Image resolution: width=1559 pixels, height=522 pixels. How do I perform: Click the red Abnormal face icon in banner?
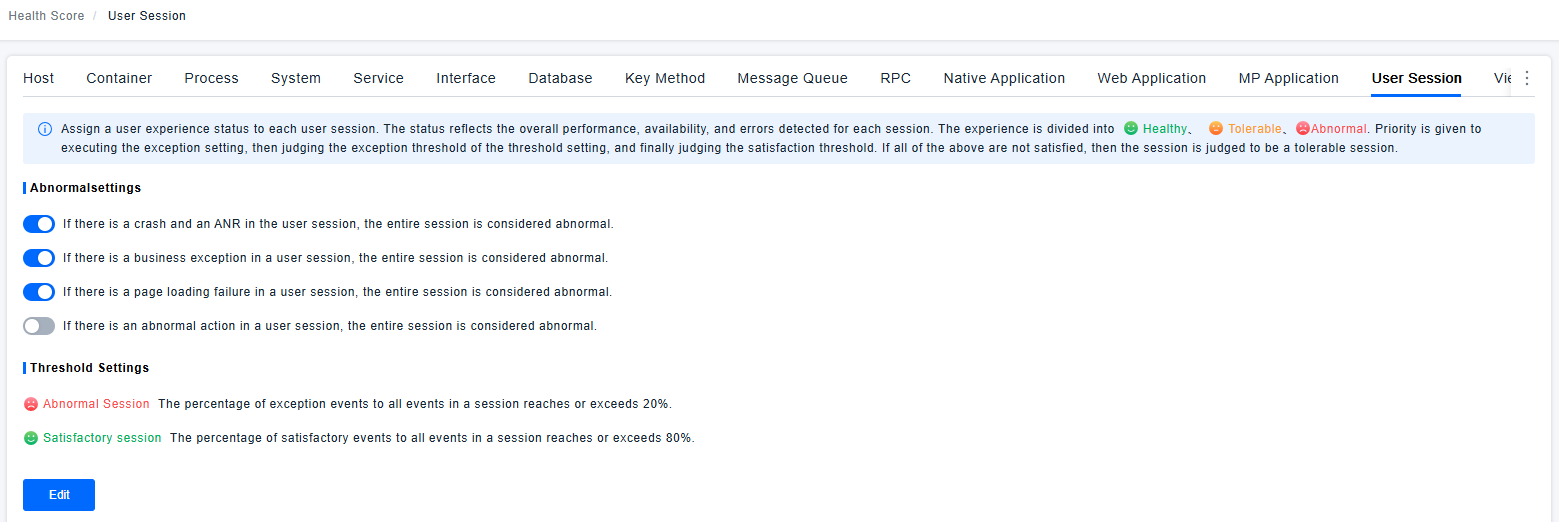(1302, 129)
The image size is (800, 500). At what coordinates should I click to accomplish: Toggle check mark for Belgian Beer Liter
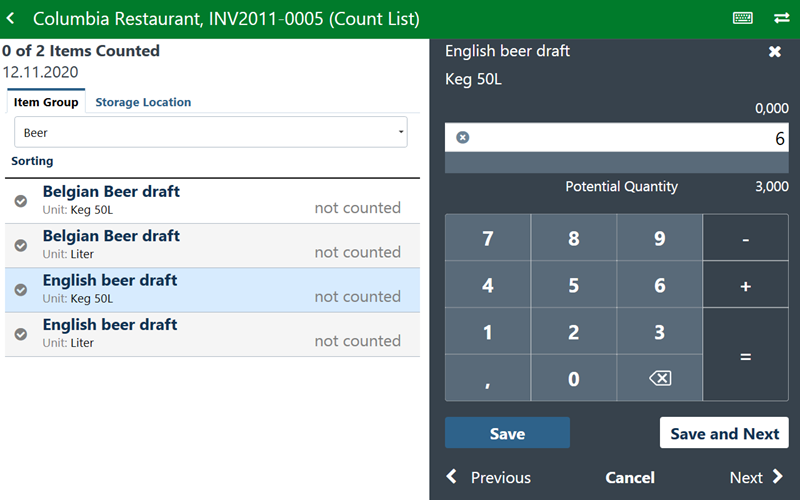pos(20,245)
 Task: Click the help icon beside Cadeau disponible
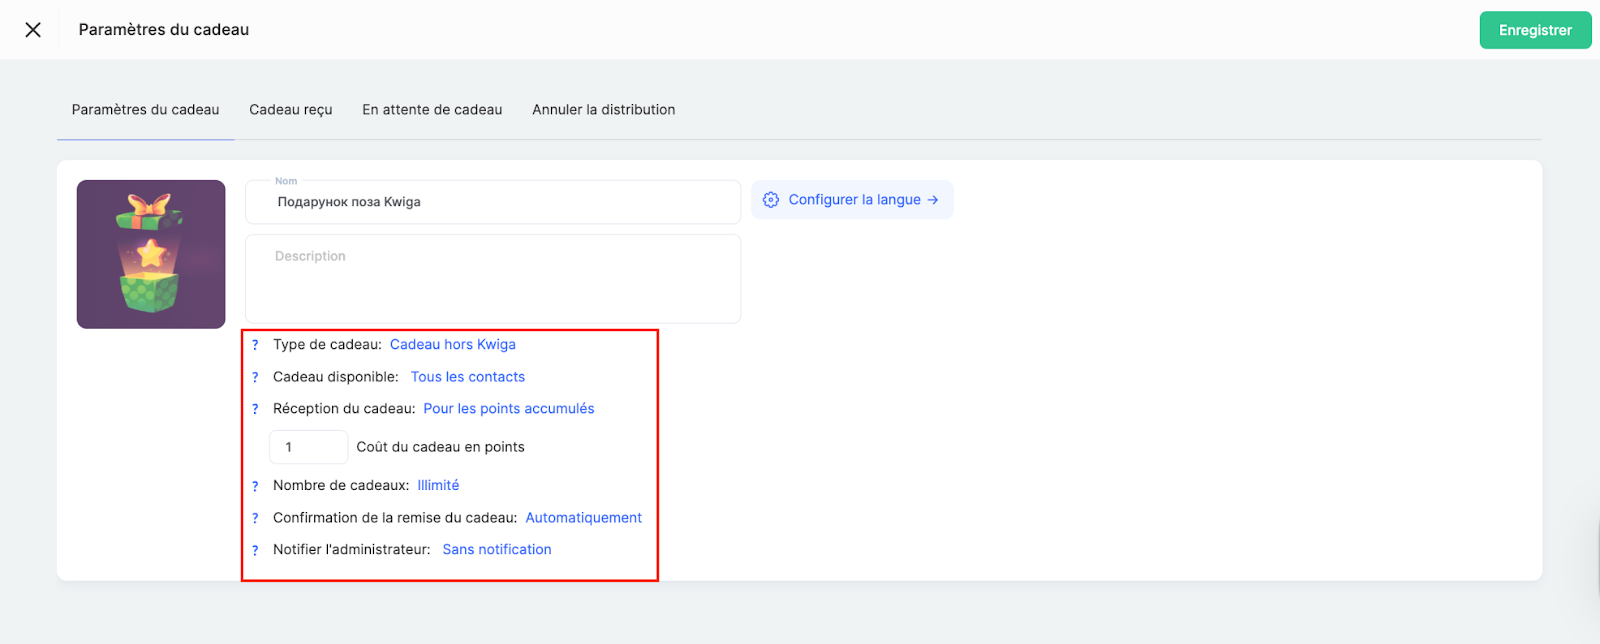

────────────────────

* [What is expected]:
Your answer should copy the listing word for word, with no pictures in it.

* [Answer for this exercise]:
Image resolution: width=1559 pixels, height=522 pixels. How do I perform: Click the red Abnormal face icon in banner?
(1302, 129)
The image size is (800, 500). At what coordinates should I click to accomplish: Toggle check mark for Belgian Beer Liter
pos(20,245)
 Task: Click the help icon beside Cadeau disponible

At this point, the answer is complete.